Wie heeft niet zijn verplichte cursus BHV gedaan?
Hajo Doorn (white privileged), artistiek adviseur en creatief producent, was oprichter en directeur van WORM en stadsdramaturg bij Theater Rotterdam.
Klinkt bekend, zie eerste jaargangen Teatraal 1964. Daarna duurde het nog vier.vijf jaar en toen gebeurde er wat.
Hajo heeft het over gevestigde instellingen in algemene zin. Toch kan ik me niet aan de indruk onttrekken dat hij met name spreekt uit persoonlijke ervaring als stadsdramaturg bij Theater Rotterdam. Het is jammer omdat daarmee zijn interessante pleidooi zo algemeen blijft. Het zou ook eindelijk eens inzicht verschaffen in wat er zich in de Maasstad heeft afgespeeld. Ik heb trouwens het gevoel dat er de afgelopen jaren erg weinig aandacht vanuit de pers is geweest voor het debacle van Theater Rotterdam. Hoe kunnen we van beleidsmakers en politiek verwachten scherp te zijn op de positie van steeds groter wordende instituten binnen de BIS als de pers zo weinig kritisch aandacht lijkt te schenken aan het functioneren er van. Of zie ik iets over het hoofd?

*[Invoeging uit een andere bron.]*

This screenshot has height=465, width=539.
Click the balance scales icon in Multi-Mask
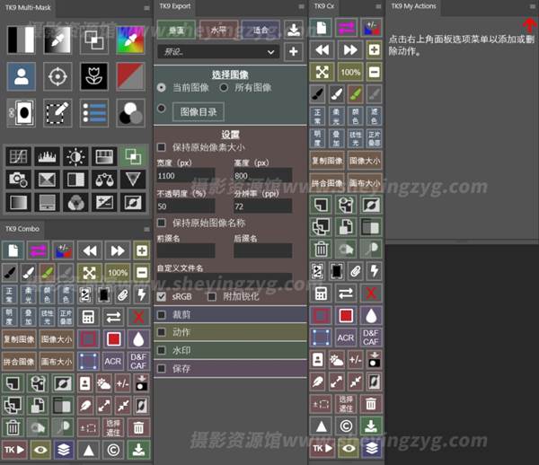[105, 180]
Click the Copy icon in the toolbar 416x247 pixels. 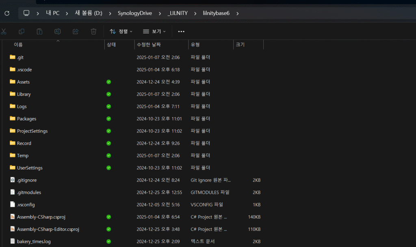click(22, 31)
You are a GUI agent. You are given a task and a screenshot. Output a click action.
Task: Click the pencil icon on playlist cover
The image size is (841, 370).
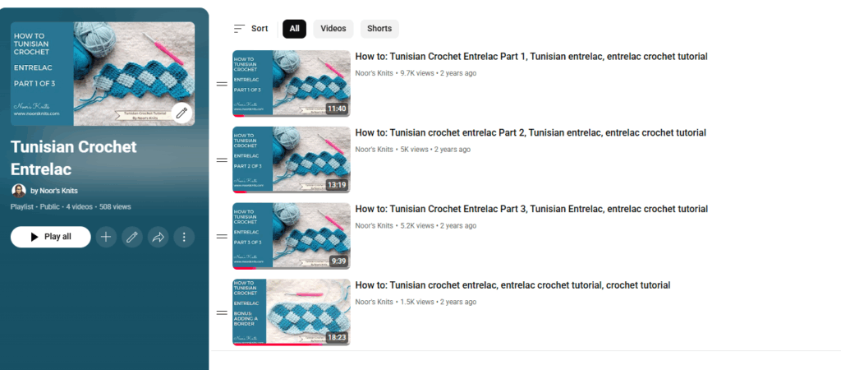[x=182, y=113]
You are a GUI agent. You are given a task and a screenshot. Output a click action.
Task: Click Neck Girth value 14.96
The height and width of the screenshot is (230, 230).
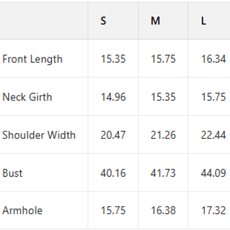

Het opiniestuk van Hajo Doorn is jaloersmakend goed. Eindelijk zegt iemand wat de theatersector kennelijk allang weer is vergeten en wat weer eens benoemd moest worden. Theaters en ook BIS-instellingen zijn een plek die aan een stad toebehoren en niet van bepaalde mensen en/of gezelschapen zijn, noch van artistieke en zakelijke leiders noch van een Raad van Toezicht. Het zijn plekken van iedereen en voor iedereen. Het zijn plekken in de stad, van een stad en voor een stad.
Waarom gaan bijvoorbeeld makers en gezelschappen zich niet samen sluiten tot een soort Super-BIS en de bestaande BIS uitdagen? In deze samenstelling zijn de gezelschappen dan artistiek onafhankelijk maar vereend in een bepaalde visie over theater en solidair met elkaar verbonden. Daarnaast gaan ze ook verschillende ontwikkelingen en bewegingen van een stad weerspiegelen, en kunnen juist ook partners uit andere disciplines omarmen en binnenhalen, dus juist ook groepen die door de huidige BIS niet worden vertegenwoordigd.

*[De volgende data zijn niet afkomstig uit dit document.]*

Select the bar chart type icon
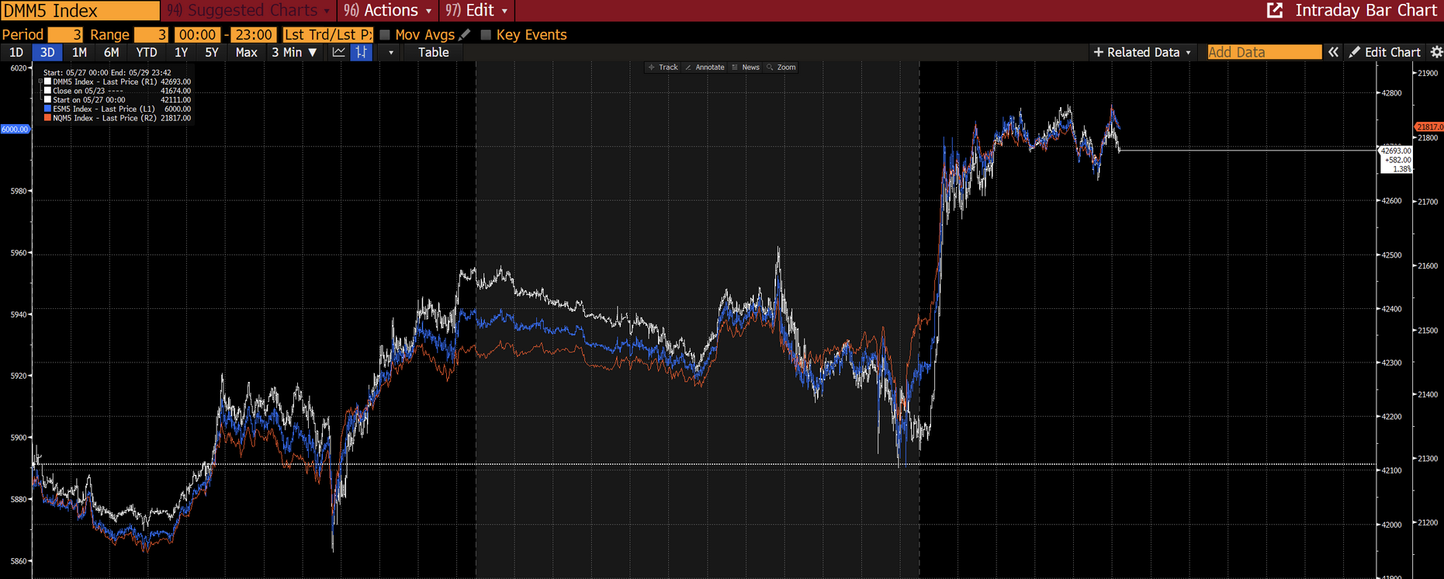This screenshot has width=1444, height=579. 362,52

Een plek moet ingevuld worden vanuit een visie en niet omdat er een plek beschikbaar is. Het zou daarom wellicht een goed idee zijn om een mandaat in te stellen van vijf jaar met de optie van een eenmalige verlenging van nog eens vijf jaar. Maar daarvoor moet uiteraard opnieuw aangevraagd worden. Een aanstelling duurt dan maximaal 10 jaar. Er zal aangevraagd moeten worden vanuit zowel een artistieke als ook een maatschappelijke visie.

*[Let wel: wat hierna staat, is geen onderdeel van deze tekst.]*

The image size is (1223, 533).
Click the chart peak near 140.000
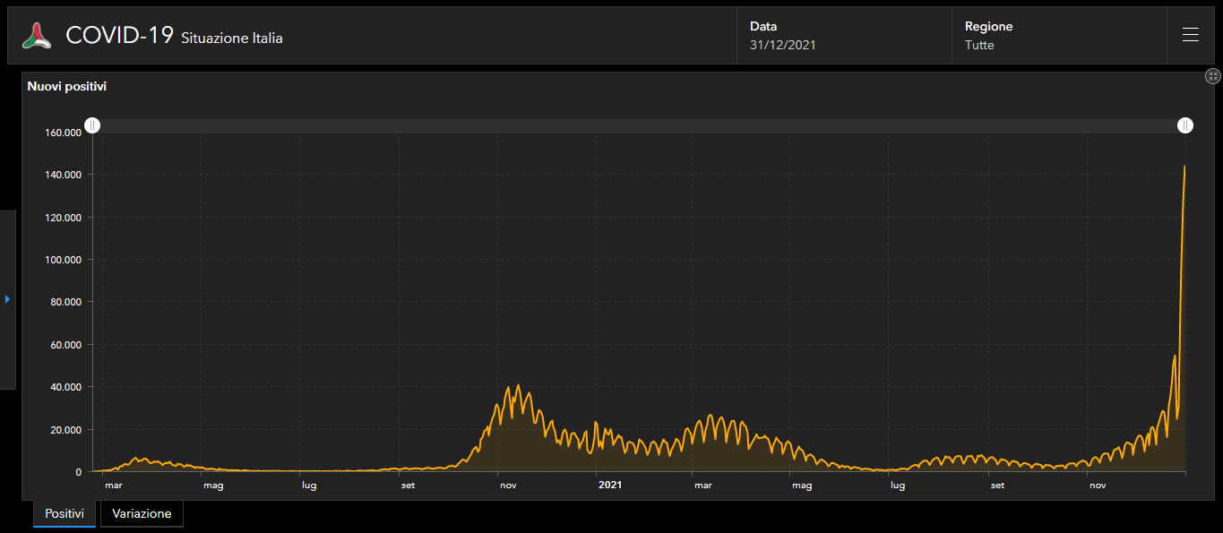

Het idee om een ‘stoelendans’ te organiseren binnen de BIS zou het vers en dynamisch kunnen houden, en zou kunnen voorkomen dat de BIS-instellingen onneembare en introverte bastions worden. Zo kan ook gewaarborgd worden dat de instellingen een open en flexibel karakter blijven behouden, en wordt accumulatie van macht voorkomen.
Of we stoppen weer met de BIS. Want heeft niet juist de indeling in BIS en autonome gezelschappen voor toenemende verdeeldheid in de sector en gebrek aan solidariteit en verbondenheid gezorgd, en voor machtstoename aan de kant van de BIS ten kosten van autonome gezelschappen?
Los van het gesprek over subsidies en budgetten, zou de sector samen kunnen nadenken over de herinrichting van het bestel. Nu lijkt toch elke vier jaar hoe kwetsbaar de podiumkunsten zijn. Hoe kan de positie van de sector versterkt en verstevigd worden? Hajo Doorn’s opiniestuk is een prikkelende voorzet om daarover na te denken en deze denkpiste nog wat breder te trekken.